Records provided -
<<<<

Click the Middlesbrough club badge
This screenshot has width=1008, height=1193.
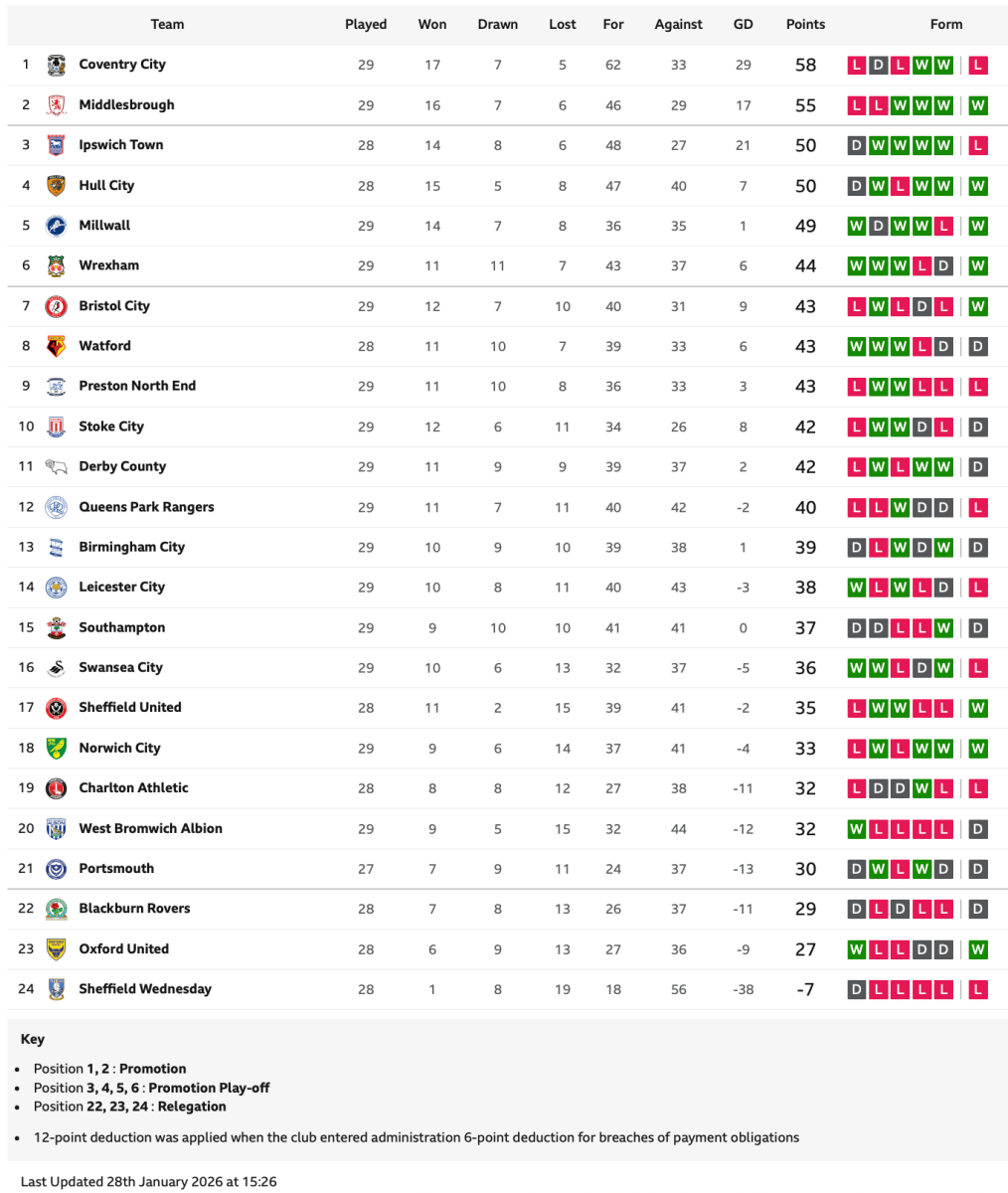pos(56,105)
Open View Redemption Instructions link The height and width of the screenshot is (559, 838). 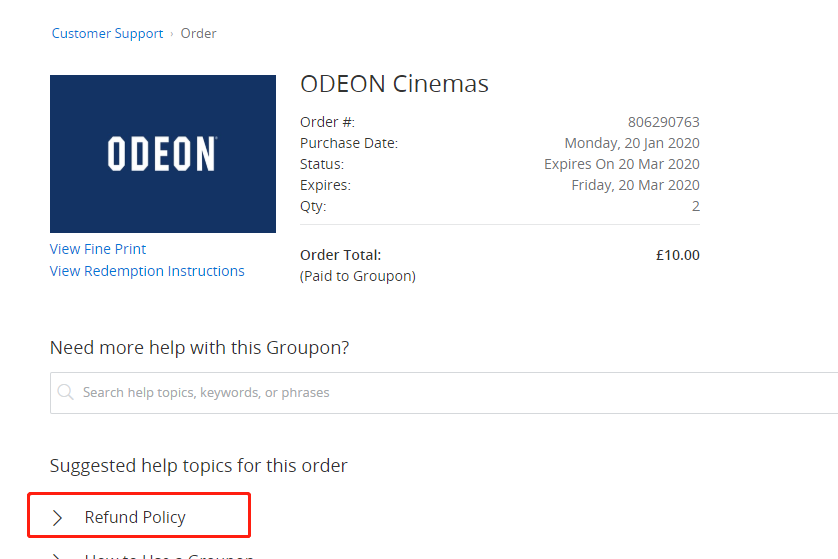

>>>>
<<<<

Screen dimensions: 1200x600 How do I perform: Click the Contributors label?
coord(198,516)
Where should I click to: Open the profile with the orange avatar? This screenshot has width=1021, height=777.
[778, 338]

>>>>
<<<<

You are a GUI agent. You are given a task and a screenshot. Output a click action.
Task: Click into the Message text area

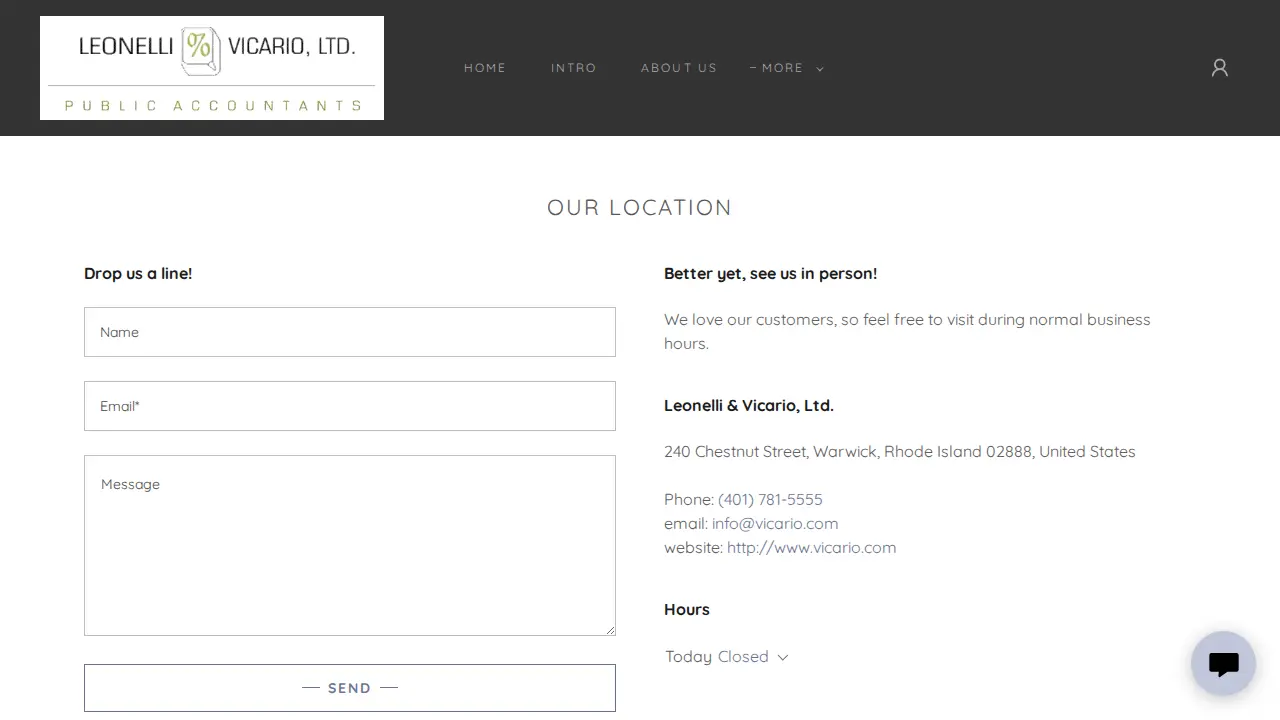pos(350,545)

>>>>

To do - From the records above, output only the lines starting at the one containing "Click the Middlesbrough club badge" and ending at the one containing "Open View Redemption", word for word. Pictures stay out.

Answer box -
Click the Middlesbrough club badge
This screenshot has width=1008, height=1193.
pos(56,105)
Open View Redemption Instructions link The height and width of the screenshot is (559, 838). 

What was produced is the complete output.